Archive for the ‘PHP and web development’ Category

Generating empty/padding revisions in an SVN dump

Monday, September 12th, 2011

I’ve previously had an SVN repository filled with a mixture of projects that I’m now splitting out into separate repositories, so am in the process of creating various scripts based on “svnadmin dump”/”svnadmin load” to process repositories.
Along the way, I had a need to dump only selected revisions from a repository, using a command such as:

svnadmin dump -r 1234:HEAD /path/to/repo > repo.dump

However, when this is loaded back into a new repository (“svnadmin load mynewrepo < repo.dump”), the revisions are renumbered starting at 1, so that what was revision 1234 becomes revision 1. This is undesirable, as I have existing bugs and changelogs referring to SVN revision numbers, so I created a small script (svn-generate-empty-revisions) to create a number of empty revisions.

In use, it’s most useful to splice its output into the start of an SVN dump, for example:

svnadmin dump -r 1234:HEAD /path/to/repo > repo.dump
# Extract the first few lines of the dump, which contain metadata
head -n 4 repo.dump > repo-padded.dump
# Splice in some empty "padding" revisions to preserve revision numbering
# Note that the first revision is 1234, so we want 1233 empty revisions at start
./svn-generate-empty-revisions.sh 1233 >> repo-padded.dump
# Add the rest of the original repository dump to the file
tail -n +4 repo.dump >> repo-padded.dump

Error and exception handling in PHP

Wednesday, June 23rd, 2010

For as long as I’ve been developing PHP, I’ve always cared about code quality and wanted robust error handling, to fix root cause issues. Back in 2001, I wrote a class for PHPOF called XError, which did a pretty decent job of handling errors gracefully and reporting (via e-mail or rate-limited log) a backtrace with (usually) enough information to fix the problem.

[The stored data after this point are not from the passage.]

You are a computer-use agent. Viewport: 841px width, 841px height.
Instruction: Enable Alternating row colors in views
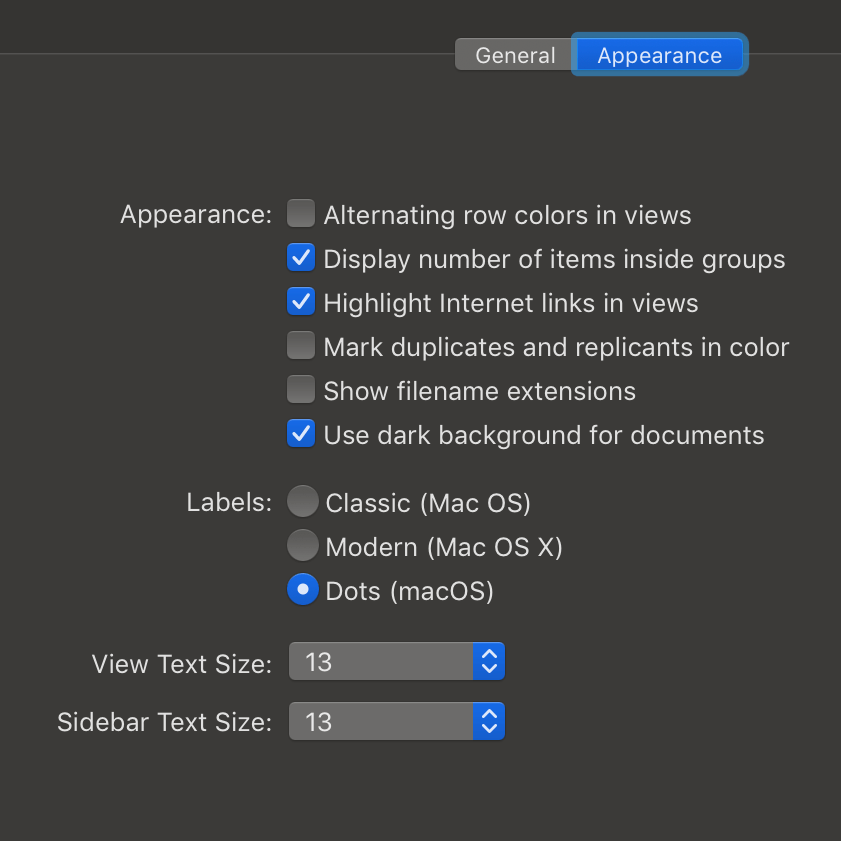(301, 213)
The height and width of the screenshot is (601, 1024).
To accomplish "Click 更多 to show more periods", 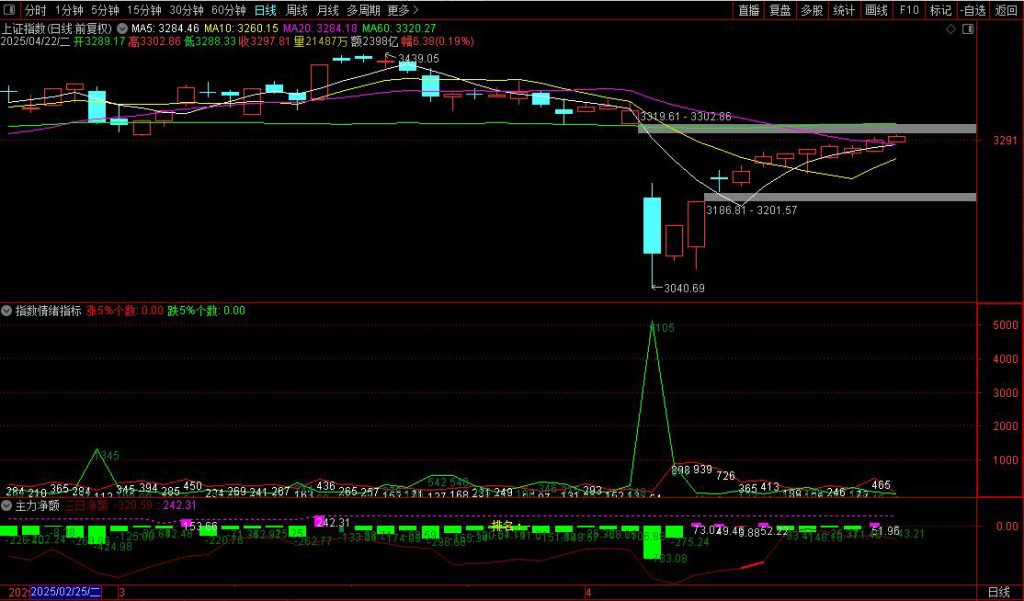I will (x=402, y=10).
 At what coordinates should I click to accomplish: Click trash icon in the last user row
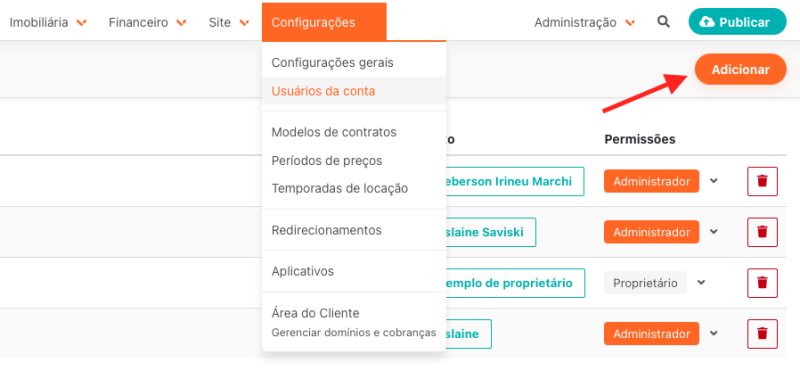pos(762,334)
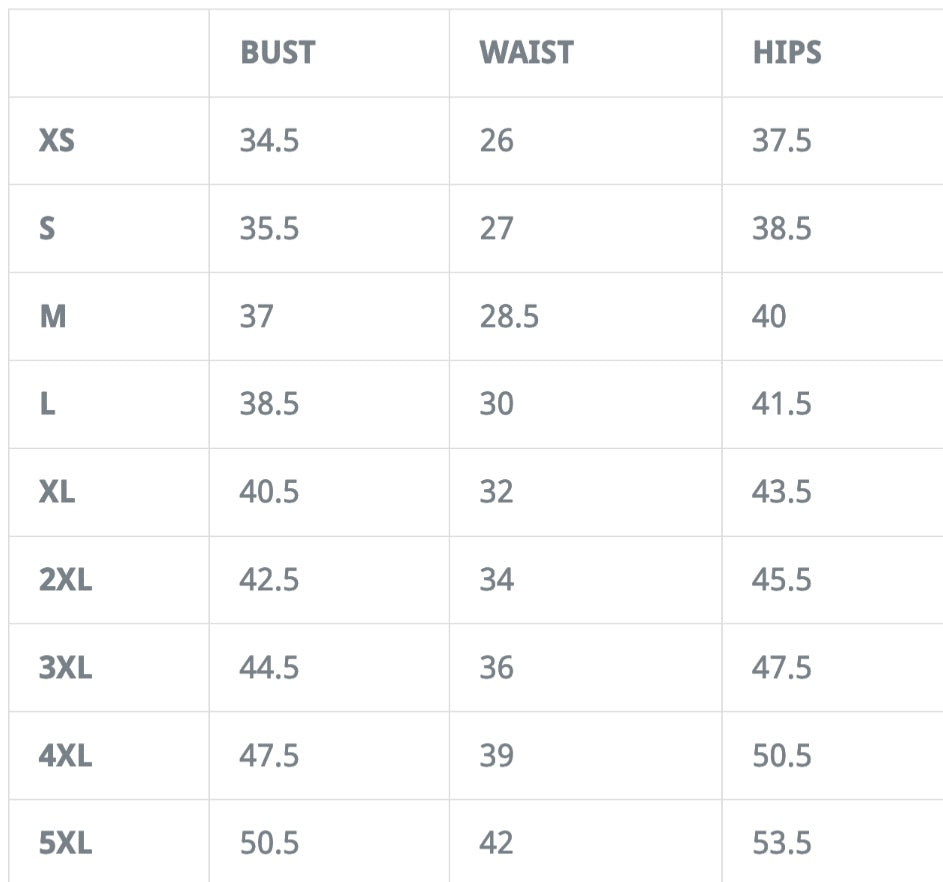Select the 3XL size row label
Viewport: 943px width, 882px height.
pyautogui.click(x=65, y=668)
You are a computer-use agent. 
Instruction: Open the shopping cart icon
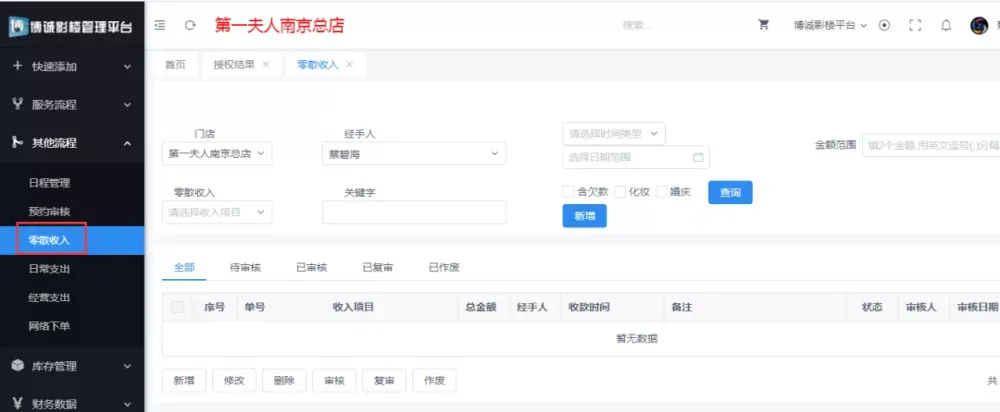click(x=764, y=25)
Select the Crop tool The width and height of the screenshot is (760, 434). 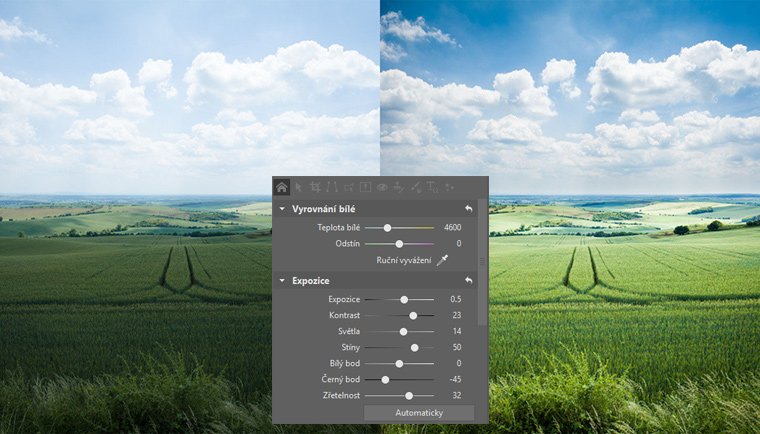(315, 186)
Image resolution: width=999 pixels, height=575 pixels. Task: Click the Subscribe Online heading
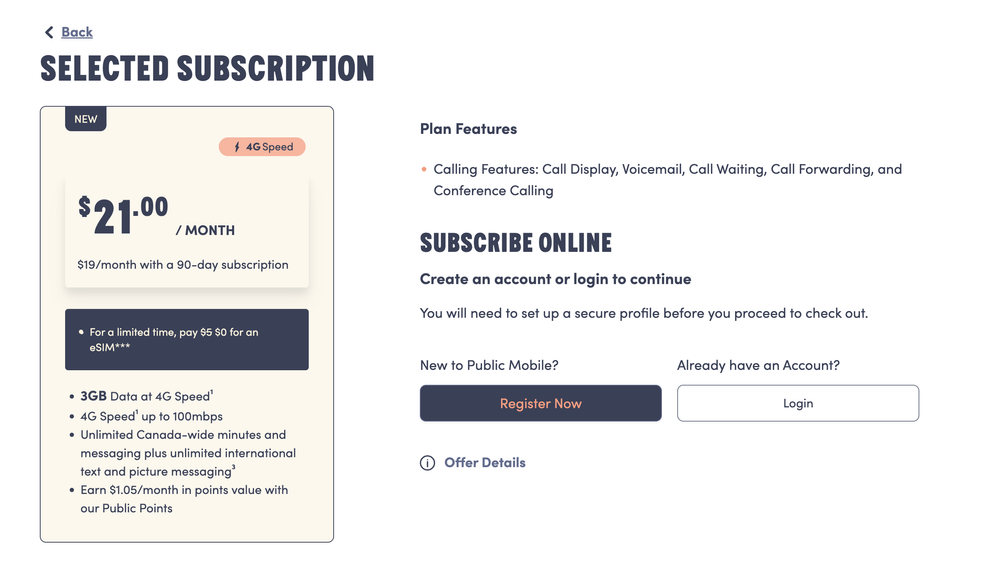tap(515, 243)
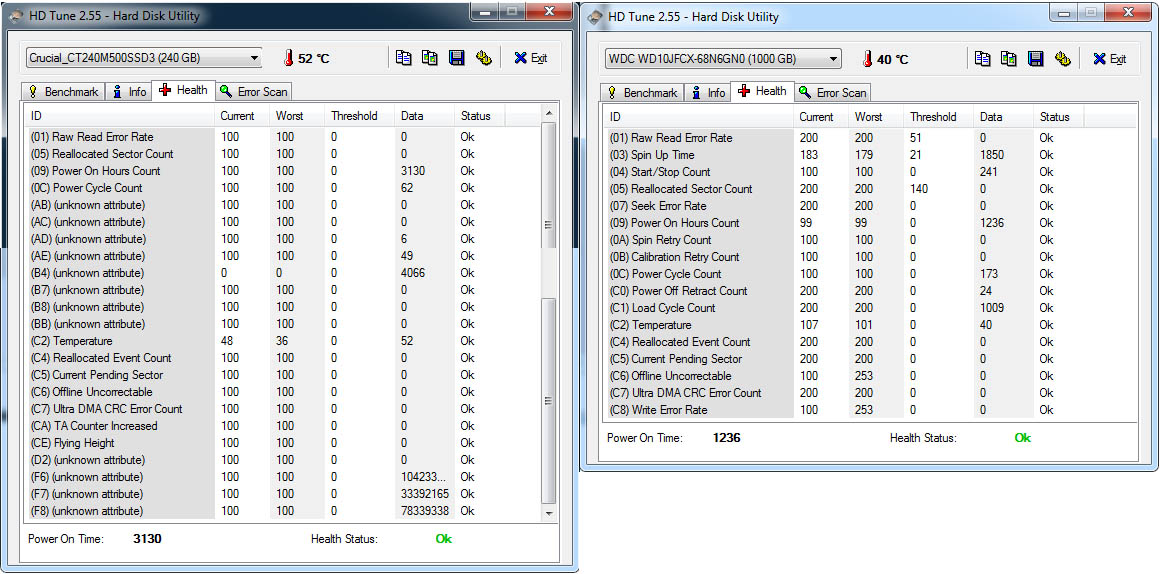Click save icon in Crucial SSD window

pos(457,58)
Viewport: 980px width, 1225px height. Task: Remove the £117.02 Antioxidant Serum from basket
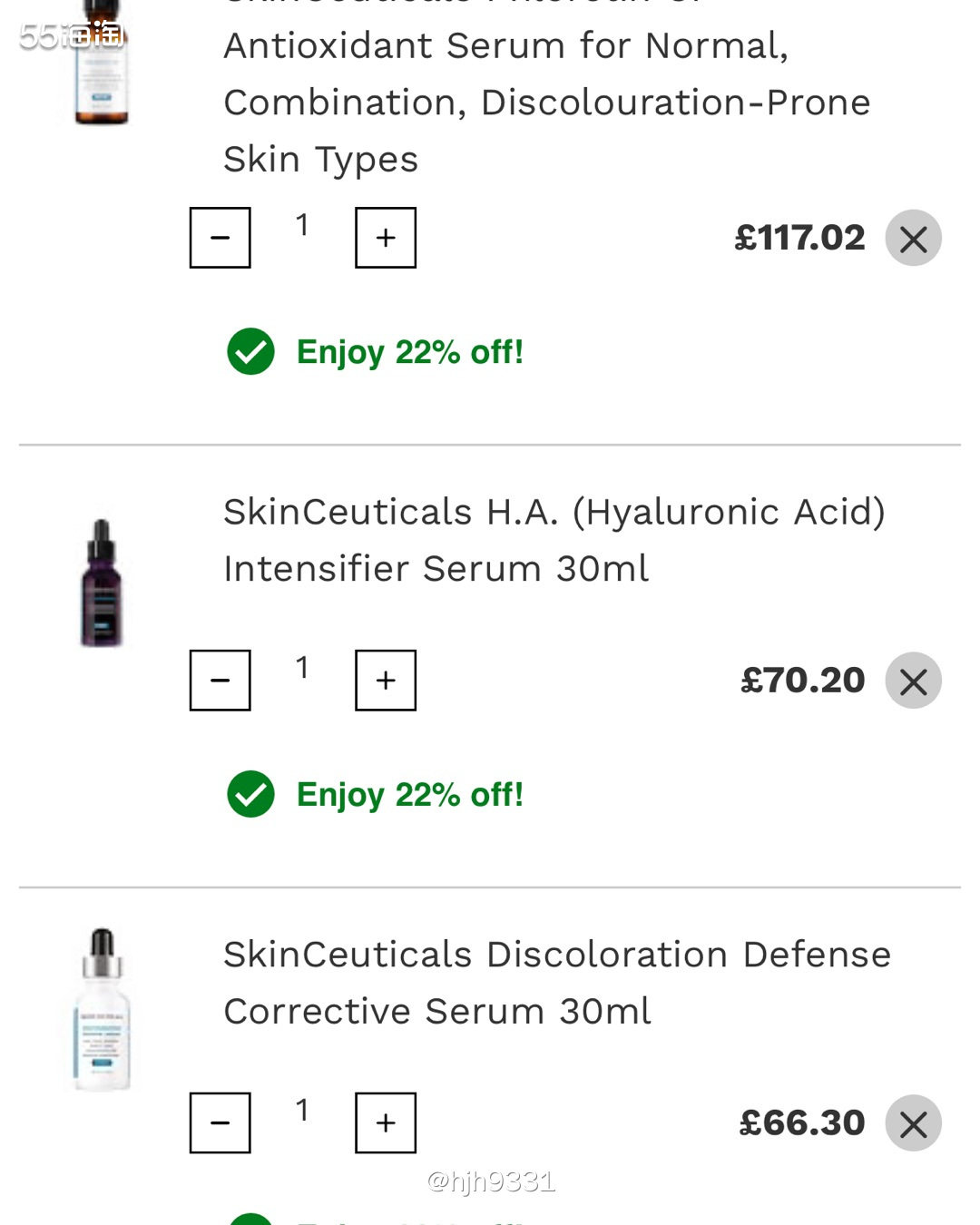pos(914,239)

With the advent of PHP 5 and proper exceptions (at last!), I cleaned up and substantially re-wrote that class to form a new one, which has actually been on my PEAR channel for several years and is in use across many live systems at work, but which I’ve never written up. It’s called Exception_DefaultHandler and is, well, a great class to throw in any project to use as a default error/exception handler. It’s lightweight, should work anywhere really, and is a major help with root cause analysis. It’s often still helpful to use higher level exception handling in your application, but even then you might want to pass the exception down to Exception_DefaultHandler::handleExceptionManual() to take advantage of its convenient reporting functions.